Subhash Sule (CHS-Sachetan, Nashik) expressed the hope that Devinder Sharma would raise a voice against the removal of the ban on the cultivation and sale of khesari dal – and Dr Sharma has done so.
The Indian Council for Medical Research recently decided to lift the ban, put in place in 1961 because consumption of khesari dal had paralysed many thousands of people, particularly tribals and the poor.
Even in a 2004 publication ICMR noted that a community survey carried out in the villages of Bhandara district of Maharashtra revealed that several people were affected with toxicity-related illness after consuming khesari dal (Lathyrus sativus).
A 2013 paper confirms a causal relationship between the excessive consumption of L. sativus – which contains a neurotoxin – and neurolathyrism, an upper motor neuron disorder characterized by a spastic paraparesis of the lower limbs. The paper states that this has been known for several decades.
Our reader adds that bringing back khesari dal on the market is a retrograde step by the Government put in place due to its unwillingness to control food prices by taking action against the trading community that financially supports the ruling party.
Dr Sharma sent a link to his widely republished article on the subject, agreeing with the reader that there is ‘No justification for lifting ban on khesari dal’.
His assessment is that to use the current high prices of pulses as a justification for lifting the ban of the harmful khesari dal hardly makes sense, scientifically as well as economically.
He explains: “Khesari dal was banned in 1961. The ban was imposed after reports of spread of a disease lathyrism, a neurological disorder from eating khesari dal (botanical name: Lathyrus sativus) that leads to limping, was widely reported and diagnosed. According to New Scientist (Aug 23, 1984) – ‘the disease has two forms: latent and established. The latent form is characterised by mild back pain, an alteration in gait and difficulty in running. In just over half the cases, the disease goes no further. But in its established form, lathyrism leads to spastic paraplegia of the lower limbs; the fortunate sufferers can hobble on crutches; for others leg muscles give way completely and patients are reduced to crawling helplessly’.”
Sharma refers to studies showing that khesari dal contains the toxin ODOP – and states that although it is said to be removable, it is inadvisable to promote khesari dal on the assumption that the average member of the public would take the necessary precautions.

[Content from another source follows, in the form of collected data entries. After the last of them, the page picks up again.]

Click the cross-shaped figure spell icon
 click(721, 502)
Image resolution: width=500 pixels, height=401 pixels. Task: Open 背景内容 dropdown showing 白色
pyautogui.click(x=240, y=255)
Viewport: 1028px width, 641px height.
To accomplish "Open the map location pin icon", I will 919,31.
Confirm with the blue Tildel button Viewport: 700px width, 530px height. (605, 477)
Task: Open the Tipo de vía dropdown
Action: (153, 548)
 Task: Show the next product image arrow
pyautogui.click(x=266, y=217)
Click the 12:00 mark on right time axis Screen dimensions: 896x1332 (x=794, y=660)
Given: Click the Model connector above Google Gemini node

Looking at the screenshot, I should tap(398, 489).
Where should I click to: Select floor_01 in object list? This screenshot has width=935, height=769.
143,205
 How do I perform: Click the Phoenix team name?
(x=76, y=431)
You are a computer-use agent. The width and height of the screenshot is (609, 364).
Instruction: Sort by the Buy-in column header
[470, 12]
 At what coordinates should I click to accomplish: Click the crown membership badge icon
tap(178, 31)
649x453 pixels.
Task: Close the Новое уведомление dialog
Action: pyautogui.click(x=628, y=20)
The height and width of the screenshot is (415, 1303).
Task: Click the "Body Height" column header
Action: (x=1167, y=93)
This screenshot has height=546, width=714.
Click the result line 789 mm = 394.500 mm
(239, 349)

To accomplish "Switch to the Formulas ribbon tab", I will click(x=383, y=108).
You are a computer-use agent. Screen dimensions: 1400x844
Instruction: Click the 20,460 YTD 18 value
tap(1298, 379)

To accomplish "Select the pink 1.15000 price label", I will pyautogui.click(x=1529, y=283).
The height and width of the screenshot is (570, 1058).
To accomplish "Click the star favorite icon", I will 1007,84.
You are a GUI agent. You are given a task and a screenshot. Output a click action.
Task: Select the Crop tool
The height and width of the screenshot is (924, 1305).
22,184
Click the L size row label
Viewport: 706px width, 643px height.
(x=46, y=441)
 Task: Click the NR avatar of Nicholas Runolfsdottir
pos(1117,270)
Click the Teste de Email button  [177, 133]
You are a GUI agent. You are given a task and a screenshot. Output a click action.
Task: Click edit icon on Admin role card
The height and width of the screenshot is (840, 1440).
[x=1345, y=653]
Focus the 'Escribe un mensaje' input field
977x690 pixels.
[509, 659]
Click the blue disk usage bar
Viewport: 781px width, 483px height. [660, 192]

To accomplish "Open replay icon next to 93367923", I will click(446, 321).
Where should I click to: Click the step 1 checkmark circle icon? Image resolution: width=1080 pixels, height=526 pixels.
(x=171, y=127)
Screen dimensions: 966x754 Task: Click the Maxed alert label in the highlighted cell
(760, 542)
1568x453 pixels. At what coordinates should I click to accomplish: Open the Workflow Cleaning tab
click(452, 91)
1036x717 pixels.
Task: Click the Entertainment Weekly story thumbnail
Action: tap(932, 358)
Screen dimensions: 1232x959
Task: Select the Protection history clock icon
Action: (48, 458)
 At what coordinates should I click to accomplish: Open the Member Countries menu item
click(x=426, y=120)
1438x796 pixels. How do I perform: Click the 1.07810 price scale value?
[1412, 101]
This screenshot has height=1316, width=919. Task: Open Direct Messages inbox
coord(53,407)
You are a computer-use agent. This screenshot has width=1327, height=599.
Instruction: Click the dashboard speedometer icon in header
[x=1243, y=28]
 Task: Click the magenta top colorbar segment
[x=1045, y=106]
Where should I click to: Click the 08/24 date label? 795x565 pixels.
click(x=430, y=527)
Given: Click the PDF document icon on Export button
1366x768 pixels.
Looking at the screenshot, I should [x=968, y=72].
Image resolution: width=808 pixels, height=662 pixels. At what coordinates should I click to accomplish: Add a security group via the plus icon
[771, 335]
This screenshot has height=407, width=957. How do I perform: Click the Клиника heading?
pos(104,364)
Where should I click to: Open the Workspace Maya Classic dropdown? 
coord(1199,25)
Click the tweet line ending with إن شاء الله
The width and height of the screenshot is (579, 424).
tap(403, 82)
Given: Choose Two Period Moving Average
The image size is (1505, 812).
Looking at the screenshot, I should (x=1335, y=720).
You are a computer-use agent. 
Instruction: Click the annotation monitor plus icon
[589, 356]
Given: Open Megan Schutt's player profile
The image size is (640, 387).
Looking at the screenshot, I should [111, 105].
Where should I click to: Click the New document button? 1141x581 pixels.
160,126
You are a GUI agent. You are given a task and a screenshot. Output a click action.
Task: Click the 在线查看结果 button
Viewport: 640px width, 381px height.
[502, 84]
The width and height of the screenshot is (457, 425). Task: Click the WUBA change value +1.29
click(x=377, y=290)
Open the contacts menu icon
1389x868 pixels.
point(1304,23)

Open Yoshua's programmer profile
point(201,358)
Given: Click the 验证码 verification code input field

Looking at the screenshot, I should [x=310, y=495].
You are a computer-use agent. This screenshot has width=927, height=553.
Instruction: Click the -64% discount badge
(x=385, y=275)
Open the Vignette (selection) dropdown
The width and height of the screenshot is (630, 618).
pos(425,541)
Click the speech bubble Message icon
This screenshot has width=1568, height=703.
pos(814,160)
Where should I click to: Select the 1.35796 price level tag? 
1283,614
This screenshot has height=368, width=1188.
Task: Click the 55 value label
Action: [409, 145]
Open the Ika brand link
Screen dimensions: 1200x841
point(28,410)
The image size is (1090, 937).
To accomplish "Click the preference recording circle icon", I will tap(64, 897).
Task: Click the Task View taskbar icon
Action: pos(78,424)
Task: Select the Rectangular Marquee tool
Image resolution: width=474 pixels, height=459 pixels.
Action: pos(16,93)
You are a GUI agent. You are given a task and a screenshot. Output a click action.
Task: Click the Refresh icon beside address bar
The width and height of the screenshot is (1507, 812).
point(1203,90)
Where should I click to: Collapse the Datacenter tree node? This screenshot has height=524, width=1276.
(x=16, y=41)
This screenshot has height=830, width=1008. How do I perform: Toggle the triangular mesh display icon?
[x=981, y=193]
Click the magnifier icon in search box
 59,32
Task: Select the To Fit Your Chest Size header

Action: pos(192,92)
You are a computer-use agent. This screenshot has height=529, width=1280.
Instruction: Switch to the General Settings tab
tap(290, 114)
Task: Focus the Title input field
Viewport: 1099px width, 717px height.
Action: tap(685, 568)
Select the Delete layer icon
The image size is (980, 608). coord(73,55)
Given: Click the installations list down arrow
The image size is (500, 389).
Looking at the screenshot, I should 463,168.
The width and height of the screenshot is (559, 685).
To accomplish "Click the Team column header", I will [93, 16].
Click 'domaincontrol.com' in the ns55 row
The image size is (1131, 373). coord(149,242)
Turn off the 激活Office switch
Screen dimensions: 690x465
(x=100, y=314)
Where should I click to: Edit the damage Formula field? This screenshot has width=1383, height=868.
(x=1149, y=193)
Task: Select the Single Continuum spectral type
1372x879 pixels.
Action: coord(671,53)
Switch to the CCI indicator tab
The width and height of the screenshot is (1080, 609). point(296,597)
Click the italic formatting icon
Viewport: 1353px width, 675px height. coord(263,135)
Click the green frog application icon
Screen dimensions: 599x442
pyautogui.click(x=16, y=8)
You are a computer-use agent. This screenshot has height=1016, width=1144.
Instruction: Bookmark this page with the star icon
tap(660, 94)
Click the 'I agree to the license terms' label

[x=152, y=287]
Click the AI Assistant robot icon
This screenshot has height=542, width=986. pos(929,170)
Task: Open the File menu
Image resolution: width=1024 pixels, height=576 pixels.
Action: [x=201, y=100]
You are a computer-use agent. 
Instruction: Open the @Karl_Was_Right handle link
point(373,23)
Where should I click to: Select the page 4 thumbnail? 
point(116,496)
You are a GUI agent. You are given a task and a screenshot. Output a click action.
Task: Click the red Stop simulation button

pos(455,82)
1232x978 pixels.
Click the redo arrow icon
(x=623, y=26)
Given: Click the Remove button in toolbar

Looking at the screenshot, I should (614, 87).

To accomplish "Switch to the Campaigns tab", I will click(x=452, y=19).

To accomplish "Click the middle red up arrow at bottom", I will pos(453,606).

ICMR justifies its support for removing the ban on khesari dal:
- (though many thousands have been afflicted) this is a very small proportion of India’s population,
- it only affects those who eat large quantities of the pulse when other foods are in short supply,
- it grows well in drought conditions
- and it will have a medical application – now being named as ‘the golden pulse of the future’, containing an amino acid which ‘stays in circulation for longer duration and contributes to a healthier cardiovasculature’.
Sharma’s recommendation is that instead of focussing on detoxification, newer varieties being developed by the Indian Council of Agricultural Research (ICAR) should be promoted. He adds that boosting domestic production of pulses needs a two-pronged strategy: to raise the import duties and stop cheaper imports coming in and to announce a high minimum support price with the promise of assured procurement.
Sound common sense? But with potential commercial returns to the pharmaceutical industry offered by a new medicine for the cardiovascular conditions rife amongst India’s wealthier citizens – and gained by developing a product they expect to be ‘universally accepted as a health food’ – will this view prevail?
Should medical ethics lead advisers to recommend exercise of the precautionary principle and avoid any further cases of this crippling condition, though it ‘only’ affects thousands of the poorest amongst its millions?